- Conference: Big Ten Conference
- Record: 2–8 (1–6 Big Ten)
- Head coach: Ray Nagel (1st season);
- MVP: Dick Gibbs
- Captains: Dick Gibbs; Dan Hilsabeck;
- Home stadium: Iowa Stadium

= 1966 Iowa Hawkeyes football team =

American college football season

The 1966 Iowa Hawkeyes football team was an American football team that represented the University of Iowa as a member of the Big Ten Conference during the 1966 Big Ten football season. In their first year under head coach Ray Nagel, the Hawkeyes compiled a 2–8 record (1–6 in conference game), finished the season in last place in the Big Ten, and were outscored by a total of 253 to 86.

The 1966 Hawkeyes gained 1,385 rushing yards and 1,210 passing yards.

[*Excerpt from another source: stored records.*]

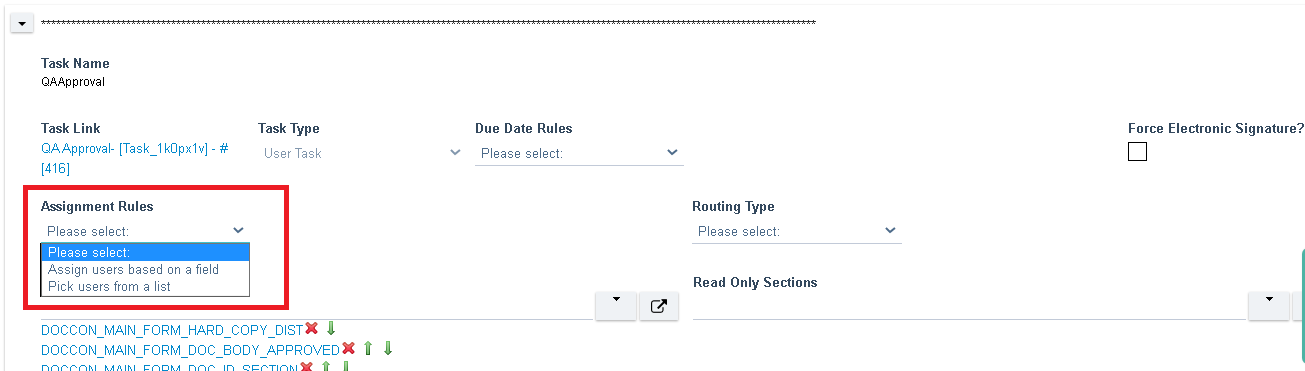The image size is (1305, 371).
Task: Open the Due Date Rules dropdown
Action: point(579,153)
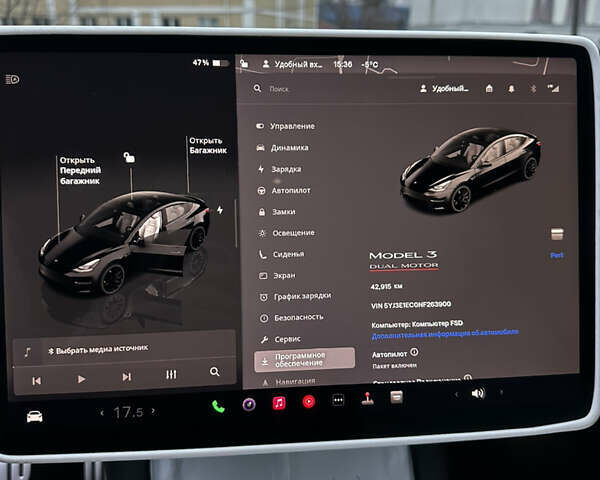Viewport: 600px width, 480px height.
Task: Open the HomeLink garage icon
Action: tap(489, 88)
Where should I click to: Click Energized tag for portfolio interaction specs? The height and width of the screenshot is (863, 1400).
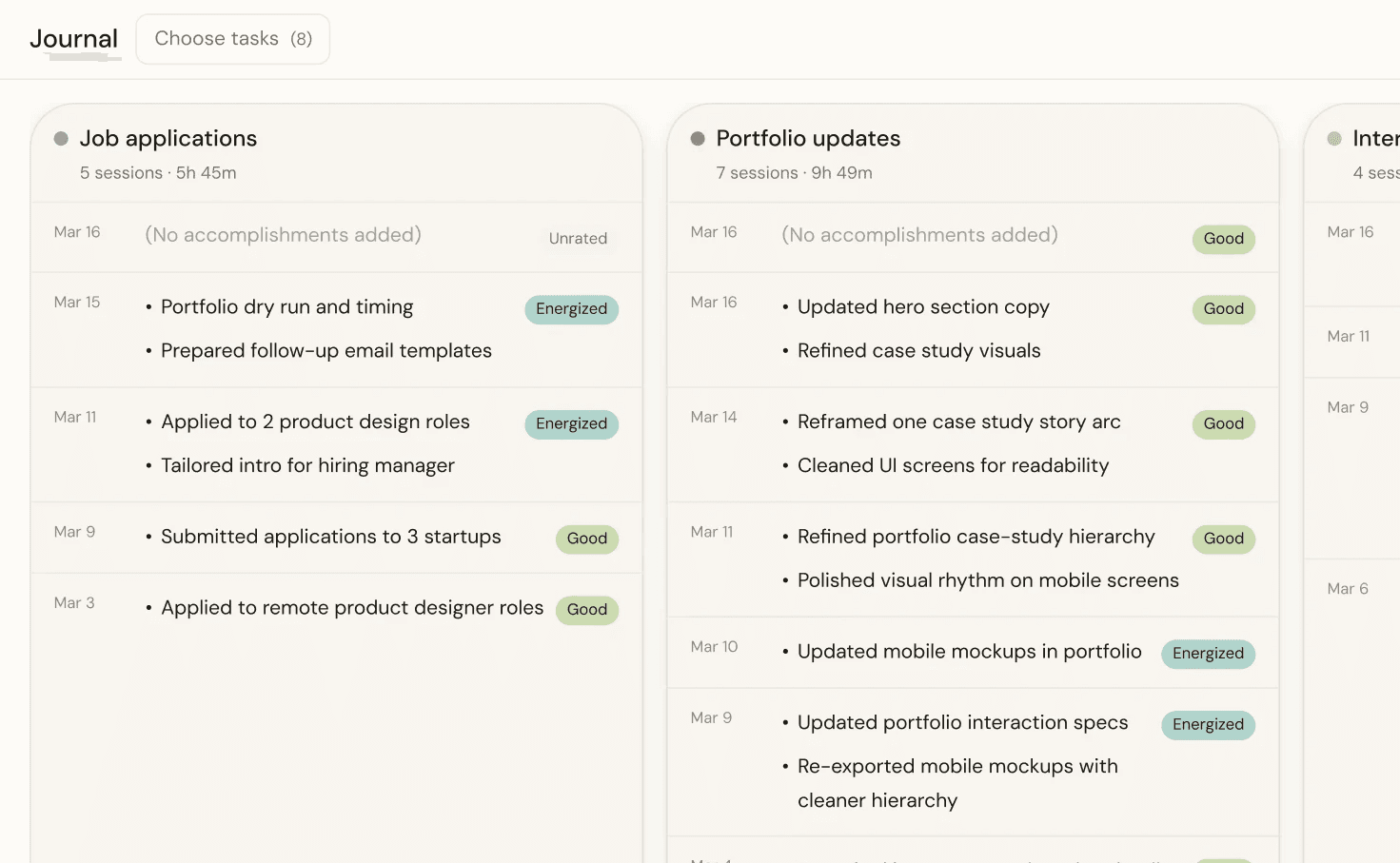click(1208, 725)
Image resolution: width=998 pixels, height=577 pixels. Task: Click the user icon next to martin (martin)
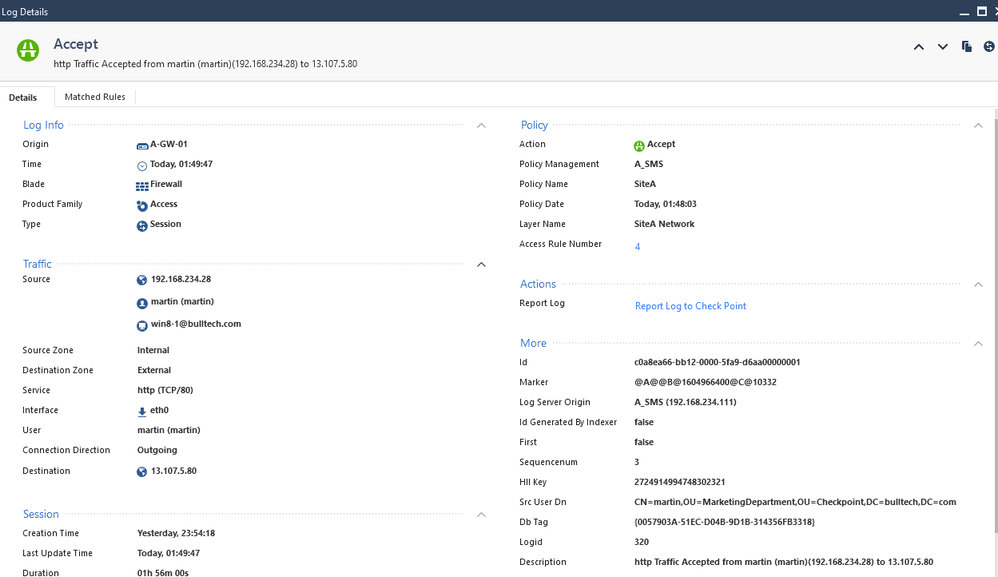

On defense, they gave up 1,990 rushing yards and 1,603 passing yards.

The team's statistical leaders included quarterback Ed Podolak (77-of-191 passing, 1,041 yards; 1,491 yards of total offense), Silas McKinnie (516 rushing yards), Al Bream (30 receptions for 418 yards), and kicker Bob Anderson (24 points). Key players on defense included defensive back Dick Gibbs and linebackers Dan Hilsabeck and Dave Moreland. Gibbs and Hilsabeck were the team captains. Gibbs was selected as the team's most valuable player.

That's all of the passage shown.